- [AIM OF THE TASK]: Copy out all of the rows below, putting "эпизод" wherever "выпуск" appears and leaving everything else the same.

- [PROVIDED RECORDS]:

▬▬▬▬▬▬▬▬▬▬

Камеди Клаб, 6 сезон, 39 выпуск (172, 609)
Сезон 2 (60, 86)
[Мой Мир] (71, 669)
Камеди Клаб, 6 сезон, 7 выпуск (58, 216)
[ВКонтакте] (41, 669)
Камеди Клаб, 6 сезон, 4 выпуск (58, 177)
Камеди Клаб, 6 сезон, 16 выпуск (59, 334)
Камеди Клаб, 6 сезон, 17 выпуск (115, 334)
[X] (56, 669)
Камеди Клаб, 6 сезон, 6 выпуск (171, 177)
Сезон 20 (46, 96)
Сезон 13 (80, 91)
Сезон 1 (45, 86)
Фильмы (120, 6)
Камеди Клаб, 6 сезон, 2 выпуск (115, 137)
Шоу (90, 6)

▬▬▬▬▬▬▬▬▬▬

- [OUTPUT OF THE TASK]:
Камеди Клаб, 6 сезон, 39 эпизод (172, 609)
Сезон 2 (60, 86)
[Мой Мир] (71, 669)
Камеди Клаб, 6 сезон, 7 эпизод (58, 216)
[ВКонтакте] (41, 669)
Камеди Клаб, 6 сезон, 4 эпизод (58, 177)
Камеди Клаб, 6 сезон, 16 эпизод (59, 334)
Камеди Клаб, 6 сезон, 17 эпизод (115, 334)
[X] (56, 669)
Камеди Клаб, 6 сезон, 6 эпизод (171, 177)
Сезон 20 (46, 96)
Сезон 13 (80, 91)
Сезон 1 (45, 86)
Фильмы (120, 6)
Камеди Клаб, 6 сезон, 2 эпизод (115, 137)
Шоу (90, 6)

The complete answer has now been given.